LOS ANGELES – Mayor Karen Bass, Councilmember Eunisses Hernandez and Supervisor Hilda Solis announced the newest Inside Safe operation concluded yesterday in Westlake. This is the 30th Inside Safe operation, an initiative that was launched to house Angelenos living in encampments and to prevent encampments from returning. More than 60 Angelenos were brought inside through yesterday’s operation. This citywide, voluntary approach leads with housing and services and is one feature in a comprehensive strategy to confront the homelessness crisis.
“We continue to dispel the myth that people do not want to come inside. With every new Inside Safe operation, Angelenos are saying yes to housing and services,” said Mayor Karen Bass. “I want to thank Councilmember Hernandez, Supervisor Solis, LAHSA and our County partners for working with us to bring people inside from street encampments in Westlake.”
“We have been working for months to connect our unhoused constituents in these encampments with housing and services,” said Councilmember Eunisses Hernandez. “I am grateful for the collaboration of Mayor Bass and all our City, County and nonprofit partners who worked together to bring dozens of unhoused residents inside today.

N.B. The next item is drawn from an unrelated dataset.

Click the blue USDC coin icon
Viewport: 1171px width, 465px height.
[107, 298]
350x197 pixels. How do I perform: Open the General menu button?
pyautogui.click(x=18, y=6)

We will continue to prioritize a Care-First approach to our housing and homelessness crises that meets people where they are with the care and services they need and deserve.”
“I thank Mayor Bass and Councilwoman Hernandez for prioritizing an Inside Safe operation in the Westlake community,” said Supervisor Solis. “As the cold weather nears, it is critical that we get as many Angelenos off the streets and into safe indoor spaces so that we, our County departments, can provide them with support services to thrive. I look forward to our continued partnership on advancing permanent housing solutions for our most vulnerable.”
This is the 30th Inside Safe encampment operation in Los Angeles. The initiative is responsible for bringing more than 1,800 Angelenos inside. Mayor Bass is moving Los Angeles forward with an urgent and strategic approach to confronting the homelessness crisis, which includes declaring a state of emergency, taking action to dramatically accelerate and lowering the cost of building affordable and temporary housing, moving to maximize the use of City-owned property for temporary and permanent housing and cutting through red tape to move people into permanent housing. Earlier this week, Mayor Bass celebrated the grand opening of The Wilcox, a new permanent supportive housing project for formerly unhoused older adults that was accelerated thanks to the Mayor’s efforts to cut red tape with Executive Directive 1.
Inside Safe supports the following five goals:
Reduce the loss of life on our streets
Increase access to mental health and substance abuse treatment for those living in encampments
Eliminate street encampments
Promote long-term housing stability for people experiencing homelessness
Enhance the safety and hygiene of neighborhoods for all residents, businesses, and neighbors
Read the Inside Safe Executive Directive here.
Inside Safe is one feature in a comprehensive strategy to confront the homelessness crisis.
In total, more than 17,000 Angelenos have been housed under the Bass administration through many different strategies including Inside Safe, which has now happened in 30 encampments around the city. The administration is focused on housing more people and also building housing faster – with more than 8,000 units of affordable housing expedited in the City of Los Angeles.